Rapid Learning Analysis Taxonomy (RLAT)
The Rapid Learning Analysis Taxonomy (RLAT) simplifies instructional design by categorizing six types of learning outcomes, each with tailored strategies and assessments.
Introduction
The Rapid Learning Analysis Taxonomy (RLAT) was developed by Nathan Pienkowski, Ph.D. in the early 2000s to address a challenge corporate instructional designers face: identifying required learning types without relying on complex academic models. Rather than replacing established frameworks like Bloom’s or Gagné’s taxonomy, RLAT synthesizes their strengths into six essential learning outcome types with practical instructional and assessment strategies.
Six Learning Outcome Types
Declarative Learning
What it is: Remembering factual information—the most basic form of learning focused on isolated pieces of knowledge.
Example: “Tuesdays are work-from-home days.”
Instructional approach: Repetition, exposure, and recall Assessment: Multiple choice, fill-in-the-blank, or verbal quizzes
Concept Learning
What it is: Recognizing category members and classifying items according to criteria.
Example: Understanding what qualifies as a “safety violation.”
Instructional approach: Teaching through contrast using varied examples and non-examples Assessment: Classification tasks, sorting, labeling, or recognition exercises
Principle Learning
What it is: Understanding cause-and-effect or if-then relationships guiding judgment and behavior.

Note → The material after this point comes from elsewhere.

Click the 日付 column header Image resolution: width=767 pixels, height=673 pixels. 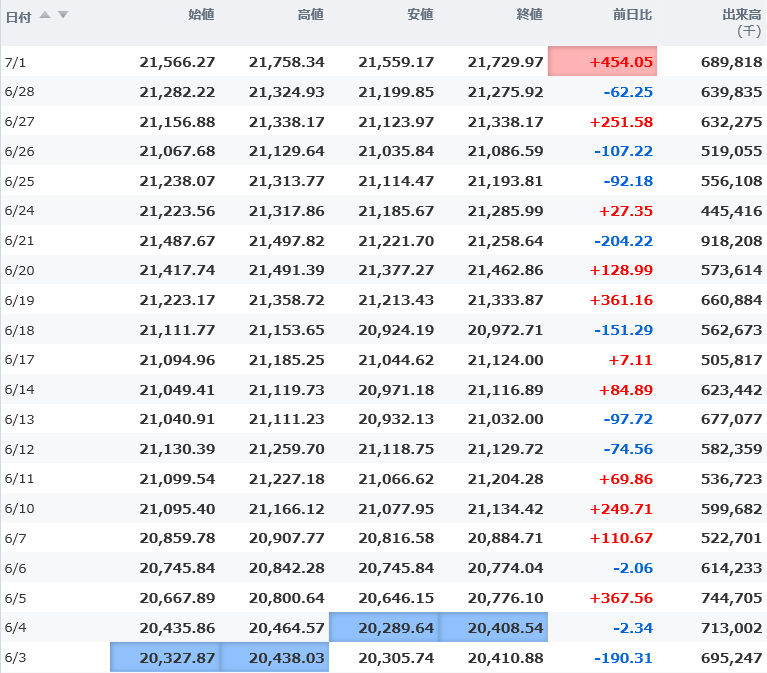click(x=19, y=16)
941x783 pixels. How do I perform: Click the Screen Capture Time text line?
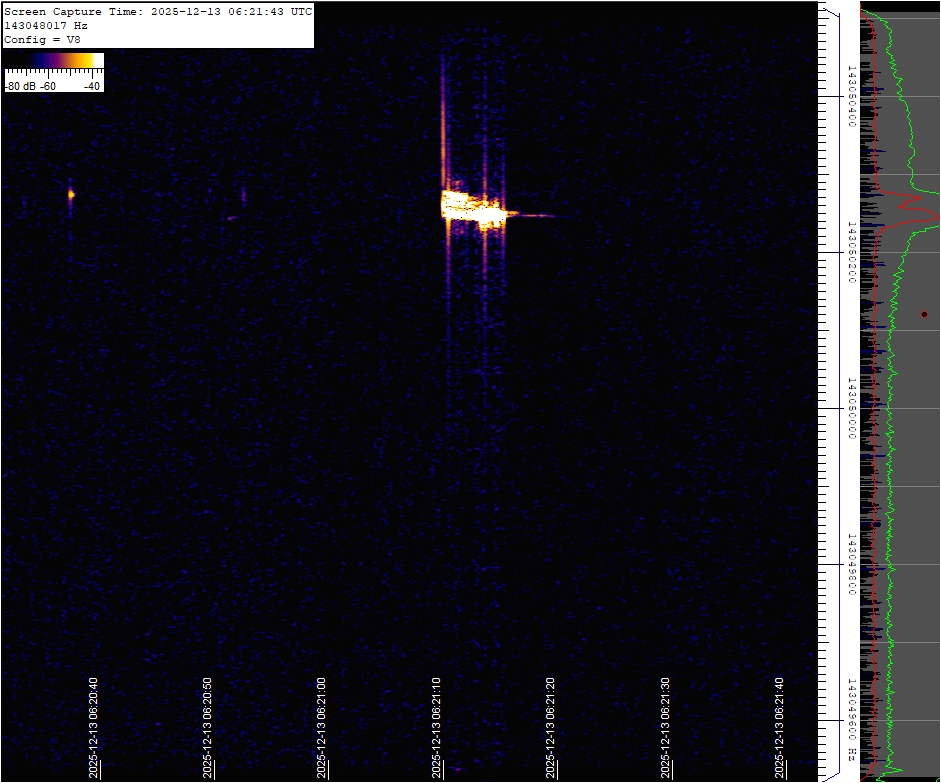click(x=158, y=11)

Example: “If an employee appears disengaged during a one-on-one, then the manager should ask open-ended questions.”
Instructional approach: Situational practice with feedback Assessment: Scenario-based judgment tasks
Procedural Learning
What it is: Performing a sequence of steps to achieve defined results—mechanical or operational “how to” learning.
Example: “How to enter a new sales opportunity into the CRM.”
Instructional approach: Demonstration and guided practice with decreasing support Assessment: Performance checklists or task completion assessments
Systems Learning
What it is: Understanding dynamic relationships between independent elements that interact to produce outcomes.
Example: Understanding how regulatory changes affect the specialty pharmaceutical market.
Instructional approach: Modeling, mapping, and simulation Assessment: Prediction and diagnosis tasks
Affective Learning
What it is: Developing attitudes, values, and emotional dispositions through empathy and internalization.
Example: Encouraging employees to take ownership of inclusion and belonging.
Instructional approach: Perspective-taking, storytelling, roleplay, and guided reflection Assessment: Written reflections, empathy mapping, commitment pledges, or behavioral observation
Summary Table
| Learning Type | What It Is | Instructional Focus | Assessment Approach |
|---|---|---|---|
| Declarative | Remembering factual information | Exposure, repetition, recall | Recall or recognition tasks |
| Concept | Recognizing members of a category | Contrast with examples and non-examples | Classification tasks |
| Principle | Knowing how to respond to specific situations | Scenario-based practice and generalization | Scenario-based judgment |
| Procedural | Performing a sequence of defined steps | Demonstration and guided practice | Task performance or checklists |
| Systems | Understanding dynamic relationships among elements | Modeling, mapping, simulation | Diagnosis or prediction of system behavior |
| Affective | Developing empathy, values, or emotional dispositions | Perspective-taking, reflection | Reflections, pledges, behavioral observation proxies |
Conclusion
RLAT enables instructional designers to quickly classify learning outcomes, choose appropriate methods, and communicate design decisions. It bridges theory and real-world practice by providing a framework that respects cognitive complexity while acknowledging practical constraints—a tool built by practitioners for practitioners.